By Chris Isidore, CNN Business

Russia’s invasion of Ukraine has sent oil futures above $100 a barrel for the first time since 2014 and will probably bring $4-a-gallon gasoline to much of the United States. But it won’t be a major drag on US economic growth.

Economists project that at most the nation’s gross domestic product, the broadest measure of its economic activity, will have a few tenths of a percentage point shaved off its growth rate. With the economy growing very strong — GDP had its best growth since 1984 last year — America is expected to weather those higher prices just fine, even if drivers are grumbling.

The positives and negatives for the US economy from an oil price hike come close to balancing each other out, noted Paul Ashworth, chief North American economist for Capital Economics.

“While we know it will definitely mean a reduction for the real spending by households [on other goods], there will be a positive impact on domestic oil production,” Ashworth said. But he said that the run up in oil prices the last two years has done less than might be expected to raise oil production, investment spending and hiring by US oil companies. That’s partly because investors and banks have been reluctant to pour more money into fossil fuel companies.

“We’ve already had oil go from $40 a barrel to $90 with a lackluster response by shale producers,” Ashworth said. “So I expect the positive impact on production will be less than the negative on other household spending.
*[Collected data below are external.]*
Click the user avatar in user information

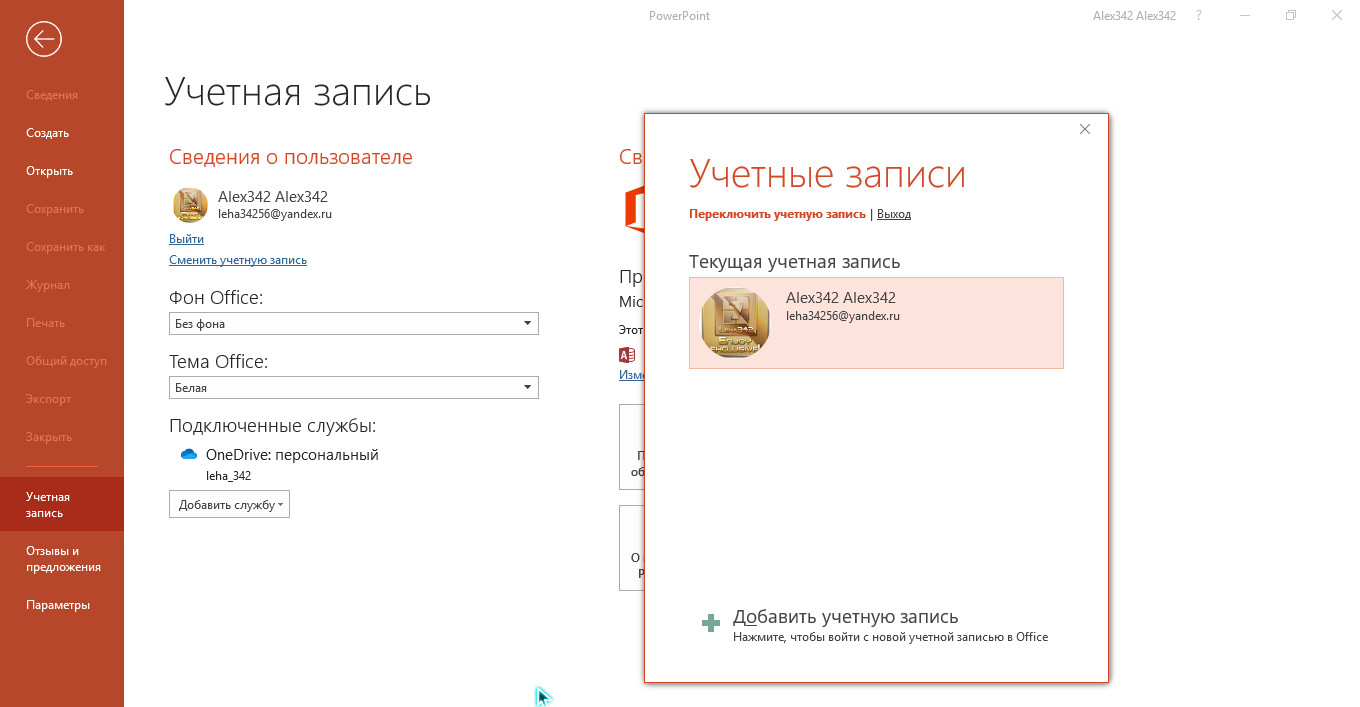(x=190, y=205)
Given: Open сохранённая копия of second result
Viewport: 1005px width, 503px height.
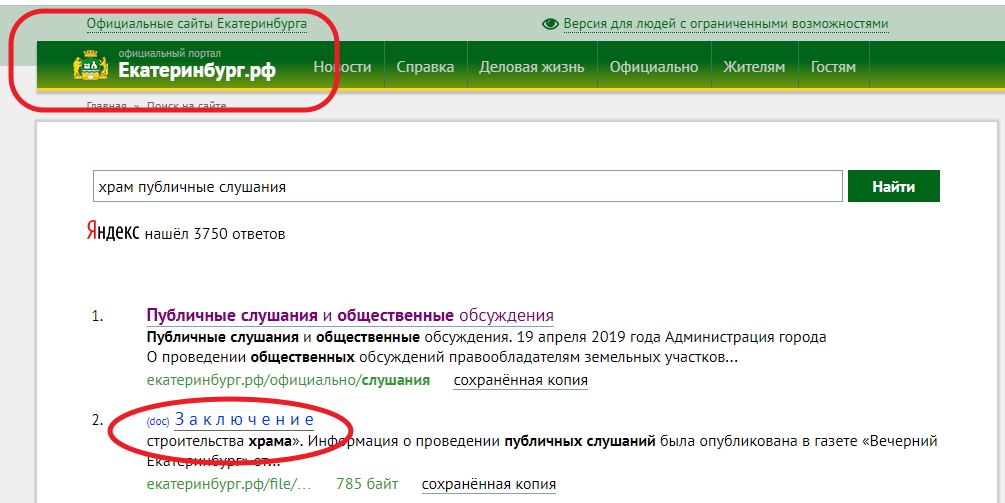Looking at the screenshot, I should point(488,484).
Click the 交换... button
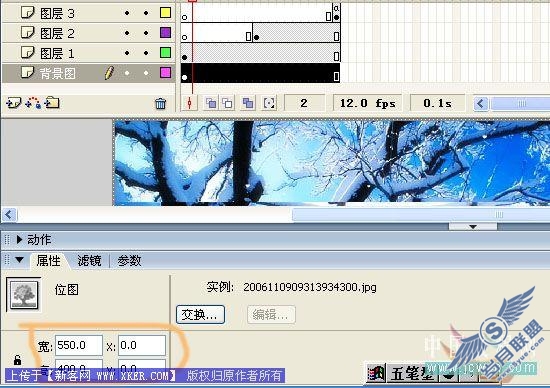550x388 pixels. pyautogui.click(x=200, y=315)
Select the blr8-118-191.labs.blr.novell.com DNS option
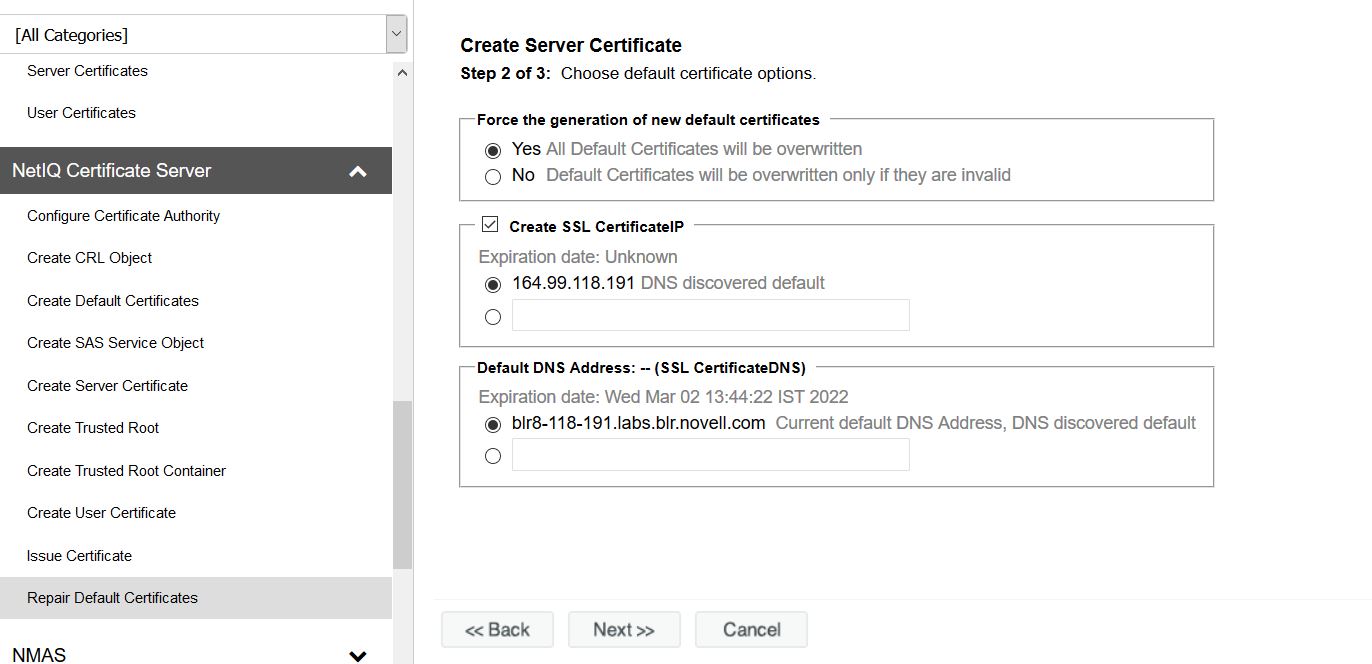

Goldman Sachs also expects only a modest impact on economic growth from the oil price spike — equal to about one-tenth of a percentage point of growth for every $10 rise in the price of an oil barrel.

The spike and the fighting in Ukraine could kill the talk of the Federal Reserve raising interest rates by a half percentage point at its next meeting, rather than the traditional quarter-percentage-point rise.
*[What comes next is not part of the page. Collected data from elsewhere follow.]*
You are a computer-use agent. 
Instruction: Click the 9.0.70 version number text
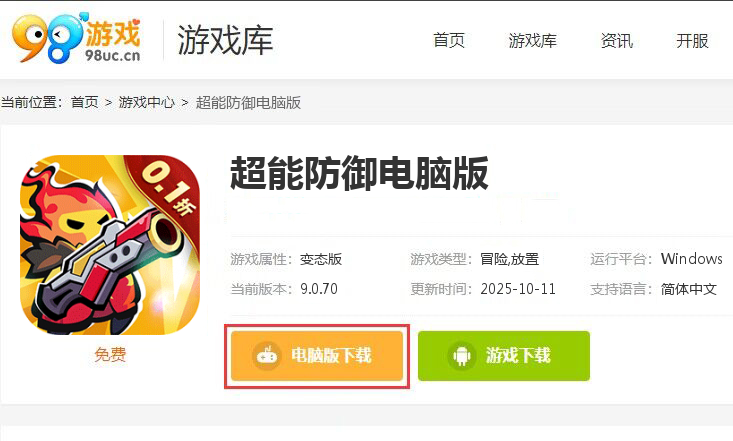point(319,289)
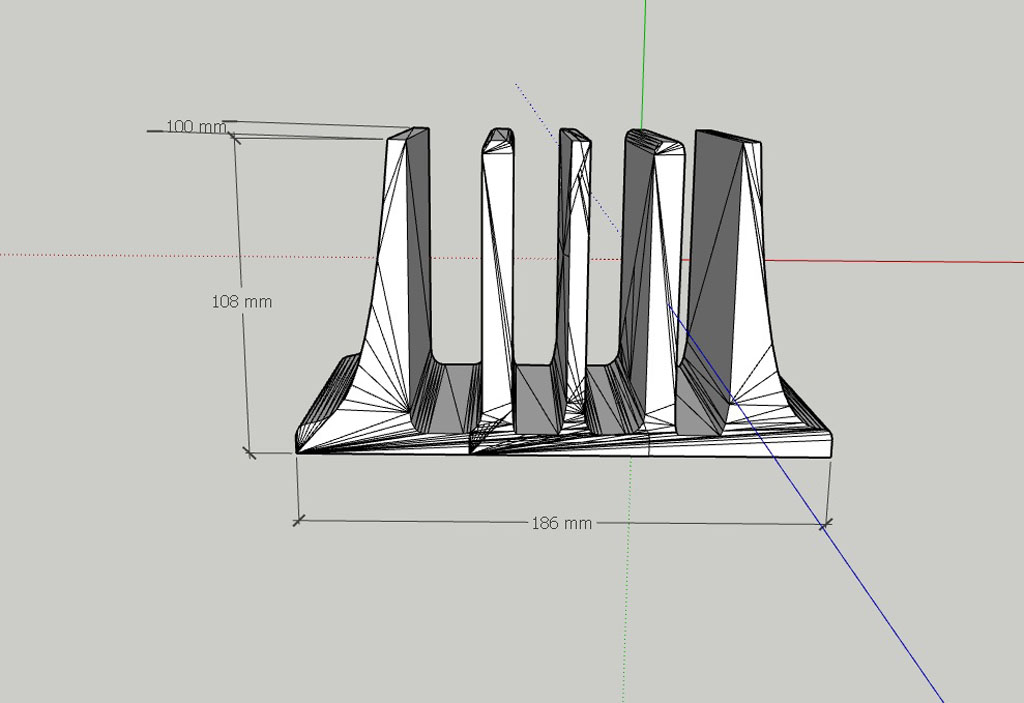Select the narrow middle fin of the model
1024x703 pixels.
pyautogui.click(x=571, y=250)
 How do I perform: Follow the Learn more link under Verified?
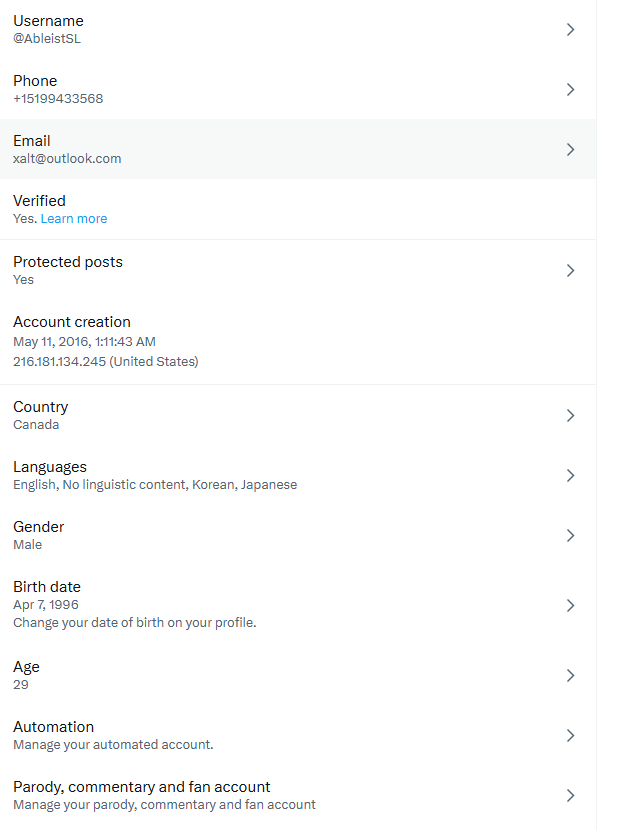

The Fed’s Geopolitical Risk Index is at the highest point since the Iraq War in 2003. If the Fed is more cautious on raising rates, that could cushion the blow that higher oil and gas prices might have on growth.

“We suspect that some participants will see it [geopolitical risk caused by the war] as a compelling reason not to hike by 50 basis points in March,” said a note from Goldman Sachs’ economists on Wednesday.
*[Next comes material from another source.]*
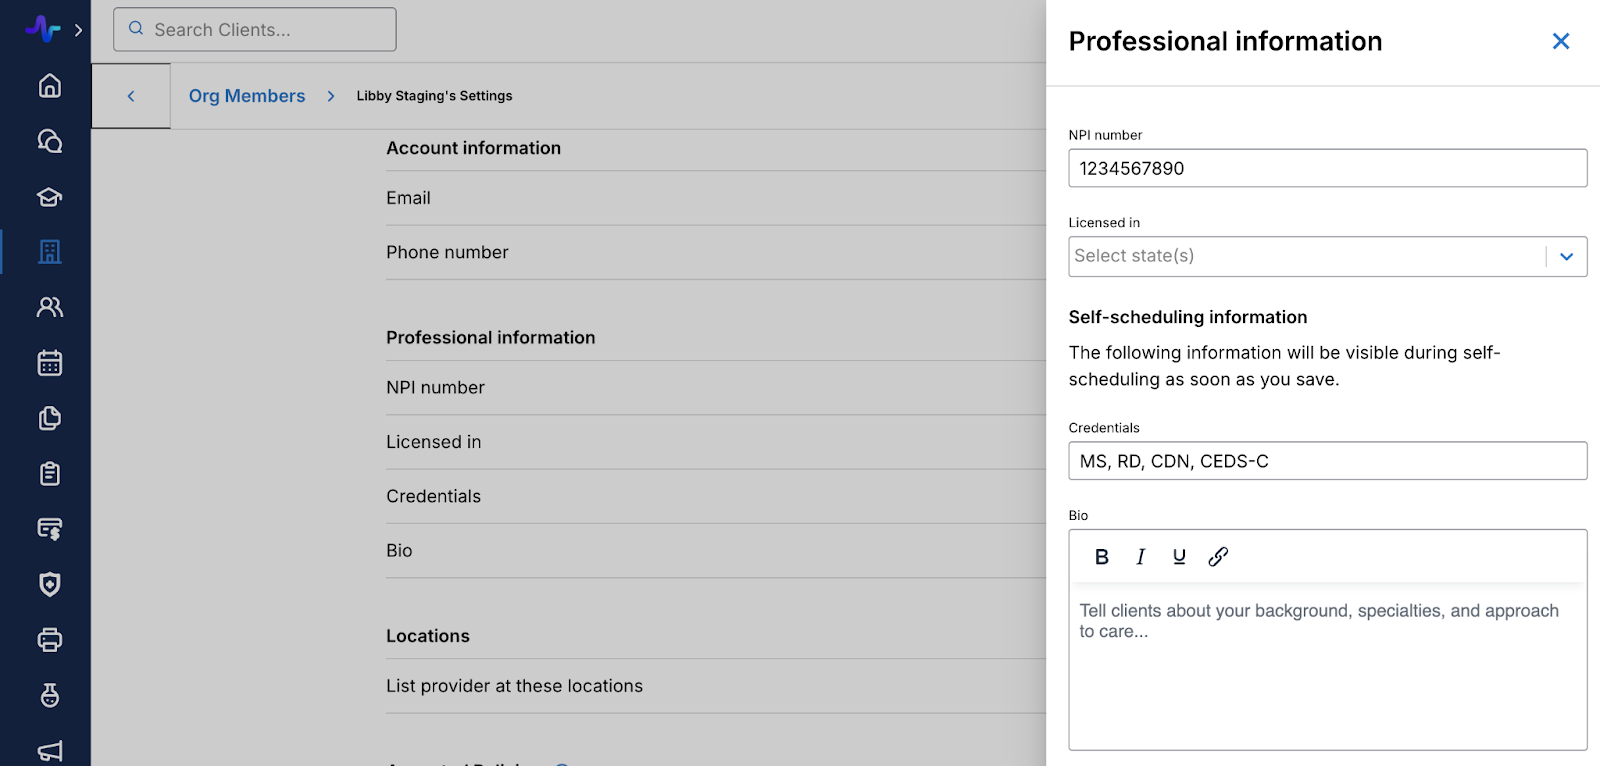Open the printer icon in sidebar
1600x766 pixels.
tap(49, 640)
At the same time, the Goldman analysts noted that the the hit to US GDP growth could be somewhat larger if geopolitical risk increases uncertainty for businesses.

A history lesson

This expected muted impact on the American economy hasn’t always been the case.

The oil spike that followed the Arab Oil Embargo in 1973 was a major cause of the recession of 1973-74. And Iraq’s invasion of Kuwait in August of 1990 nearly doubled the price of oil over the next two months to $40.42 a barrel, or about $85 in today’s dollars. It was a key factor in the the 1990-1991 recession. But the United States depended far more on imported oil then than it does today.

Beyond the question of where the oil came from in those days, the country was far more dependent on oil and other sources of energy overall. As the US economy has shifted from a manufacturing economy to a service economy, the amount of energy consumed per dollar of GDP is about 60% from where it was in 1975, and down about 45% from 1990, even controlling for inflation since that time.

When oil hit $100 for the first time in February 2008, it didn’t cause a recession, partly because the American economy was already well into the Great Recession, a severe downturn brought about by the bursting of the US housing bubble a few years before and the shockwaves that went through the US and global financial system.

The next time oil hit $100 a barrel was in 2011, when it briefly went above that mark. It did so again in early 2012. But it didn’t cause a recession.

The most recent bout of $100 oil before this one started in July 2013, and oil prices stayed near or above that mark for a bit more than a year. But the nation avoided a recession then as well. GDP did turn negative in the first quarter of 2014, but that was attributed to many other factors, including particularly bad winter weather that kept many consumers at home. And the economy bounced back strong in the second quarter of 2014, even though oil prices didn’t fall below $100 for good until the end of July.